Filomeno Orbeta Caseñas (April 15, 1888 – October 6, 1944) was a Boholano politician from Jagna, Bohol. He was a member of the House of Representatives of the Philippines in the 4th, 5th and 9th Legislatures in 1916–1922 and 1931–1934.

Biography
Filomeno Orbeta Caseñas's parents, Catalino Caseñas (November 25, 1864 – March 12, 1925) and Buenaventura Orbeta (July 12, 1866 – February 10, 1926), came from a well-to-do family in Cebu.

Catalino Caseñas was a businessman who taught English to locals. During the Philippine Revolution, his house was burned down by revolutionaries. For safety reasons, the whole family moved to the mountains in barangay Cabungaan. His family returned to the town once the hostilities ceased.

In 1904, Catalino was one of the few literate people in the community, and was appointed as Justice of the Peace in Jagna. However, he kept this position only for two years. He then became involved in local politics, and was elected as the first Mayor of the municipality of Jagna.

He had five siblings: Agustín, Catalina, José, María and Vicenta. Agustin became a governor of undivided Agusan province in 1940, while Jose was once a municipal mayor of Jagna.

Early training
As a child, Filomeno lived with his uncle, Rev. Fr. Filomeno Orbeta, a disciplinarian who was the parish priest in a neighbouring town, receiving instruction in both religion and basic schooling.

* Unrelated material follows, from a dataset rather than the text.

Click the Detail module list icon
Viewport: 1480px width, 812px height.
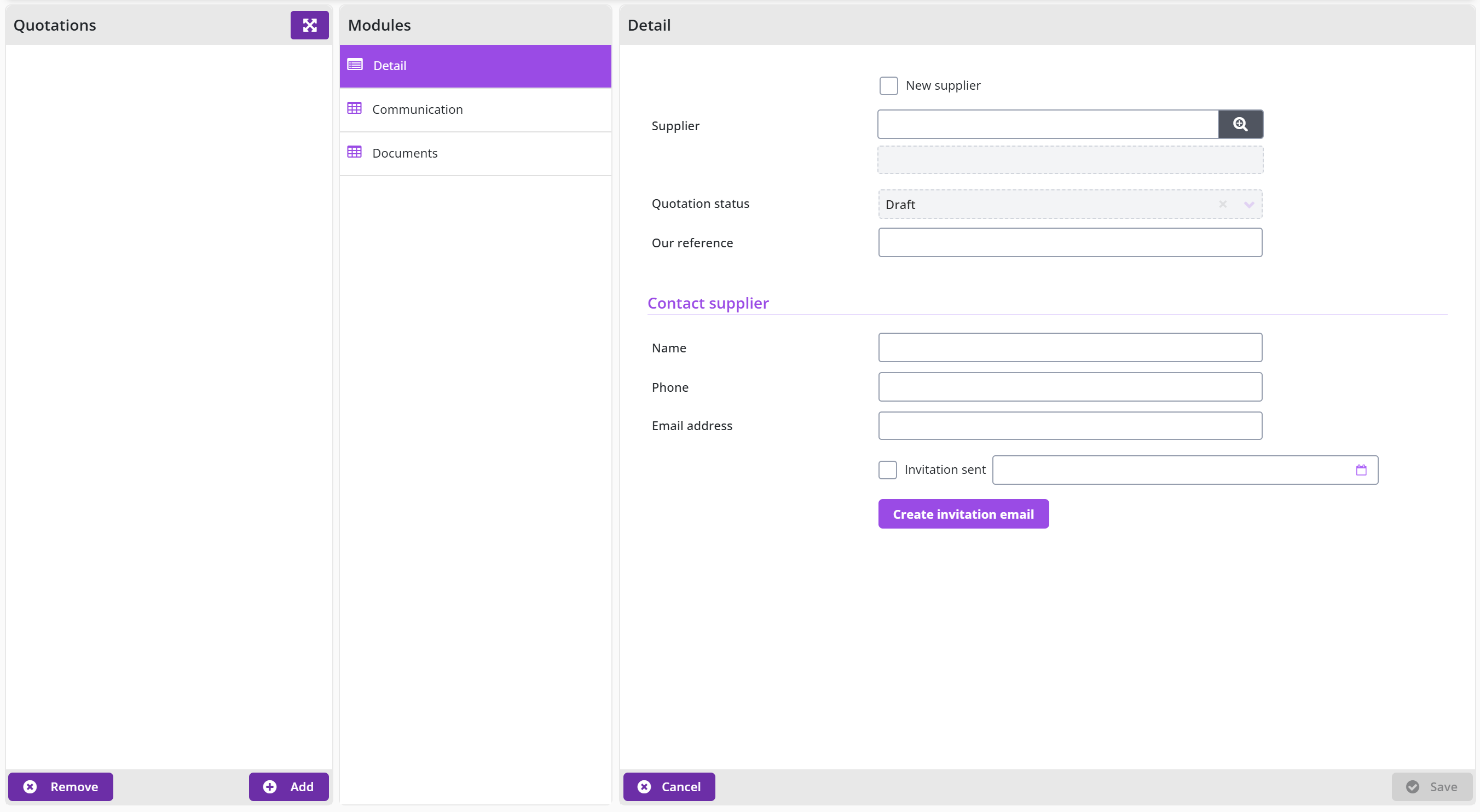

When he was old enough, he went to the Seminario de San Carlos in Cebu City to study for priesthood. The revolution interrupted his studies and he was sent back to his family in Jagna. When the revolution ended, he returned to school to resume his studies.

In college, he joined both the student organization and the debating team, where in an inter-class competition, he won the coveted Gorordo Gold Medal for excellence in oratory. The following year, he teamed up with Jose Briones of Cebu (who was later elected a Representative and Senator) to represent their school in an oratory competition against University of Santo Tomas in Manila. They won a pair of gold medals. He then completed his training as a priest, graduating with the highest honors.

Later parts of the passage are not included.